François Perroux a fait de l’économie politique un champ traversé par les rapports de pouvoir, et non un système d’équilibre idéalisé. C’est ce déplacement théorique qui le rend précieux à quiconque pense la souveraineté économique. Il est à la fois moins connu et plus profond que les vulgates libérales et marxistes qui ont dominé son siècle.

Né à Lyon en 1903, docteur en droit à 25 ans, il enseigne à Lyon puis à Paris avant de monter au Collège de France en 1955, sur une chaire d’Analyse des faits économiques et sociaux qu’il occupera jusqu’en 1974. Il fonde en 1944 l’Institut de science économique appliquée (ISEA, devenu ISMEA), revue et pôle de recherche qui restera le creuset d’une école française d’économie distincte des standards anglo-saxons. Il meurt en 1987.

Sa contribution théorique passe par quelques concepts dont la presse économique a fini par s’emparer sans toujours en créditer l’origine. Le « pôle de croissance » décrit la concentration géographique et sectorielle qui précède la diffusion du développement. « L’économie dominée » théorise les rapports asymétriques entre économies nationales où la liberté de l’une mange la souveraineté de l’autre. « L’effet de domination » se mesure aux flux de décisions, pas seulement aux flux de marchandises.

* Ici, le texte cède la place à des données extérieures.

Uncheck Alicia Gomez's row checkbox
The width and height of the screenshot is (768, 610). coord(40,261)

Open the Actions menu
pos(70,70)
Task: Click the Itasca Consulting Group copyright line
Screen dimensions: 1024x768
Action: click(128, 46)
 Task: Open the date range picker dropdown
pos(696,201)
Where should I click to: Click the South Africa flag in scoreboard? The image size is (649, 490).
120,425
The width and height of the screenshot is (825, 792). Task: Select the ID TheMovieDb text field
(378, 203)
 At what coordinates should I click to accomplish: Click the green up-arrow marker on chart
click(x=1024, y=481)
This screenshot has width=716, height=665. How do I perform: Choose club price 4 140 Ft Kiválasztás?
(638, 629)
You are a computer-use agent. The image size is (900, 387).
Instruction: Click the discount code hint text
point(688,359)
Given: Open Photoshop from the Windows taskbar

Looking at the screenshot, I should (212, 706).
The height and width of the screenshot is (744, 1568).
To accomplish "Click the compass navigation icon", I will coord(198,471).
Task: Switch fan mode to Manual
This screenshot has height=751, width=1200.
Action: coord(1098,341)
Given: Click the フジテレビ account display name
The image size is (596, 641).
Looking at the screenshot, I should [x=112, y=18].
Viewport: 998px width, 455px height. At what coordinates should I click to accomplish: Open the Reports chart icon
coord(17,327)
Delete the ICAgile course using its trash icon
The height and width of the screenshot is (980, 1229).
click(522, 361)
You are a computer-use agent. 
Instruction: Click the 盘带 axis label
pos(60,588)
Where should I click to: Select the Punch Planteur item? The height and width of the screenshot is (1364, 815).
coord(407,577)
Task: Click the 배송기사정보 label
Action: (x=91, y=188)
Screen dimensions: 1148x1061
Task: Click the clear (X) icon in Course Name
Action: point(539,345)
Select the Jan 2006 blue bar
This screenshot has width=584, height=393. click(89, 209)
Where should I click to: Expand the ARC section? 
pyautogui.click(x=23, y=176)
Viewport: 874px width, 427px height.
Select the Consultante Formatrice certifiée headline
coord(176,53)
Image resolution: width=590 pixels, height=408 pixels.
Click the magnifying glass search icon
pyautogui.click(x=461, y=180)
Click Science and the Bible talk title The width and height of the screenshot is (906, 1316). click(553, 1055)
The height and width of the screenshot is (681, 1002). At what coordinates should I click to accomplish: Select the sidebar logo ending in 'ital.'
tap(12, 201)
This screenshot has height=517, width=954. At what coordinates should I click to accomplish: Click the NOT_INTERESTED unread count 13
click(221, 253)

Sa définition du développement comme « combinaison des changements sociaux et mentaux d’une population » refuse également d’enfermer la prospérité dans la seule croissance du PIB.

Pour Le Souv, Perroux fournit la boîte à outils pour analyser ce que le langage conventionnel des traités européens et des accords de l’OMC préfère ne pas nommer : qu’une nation peut être formellement libre tout en étant substantiellement vassalisée par les structures de production et d’investissement qu’elle subit. Référence indirecte de tous les souverainistes économiques contemporains, même quand ils ne le savent pas.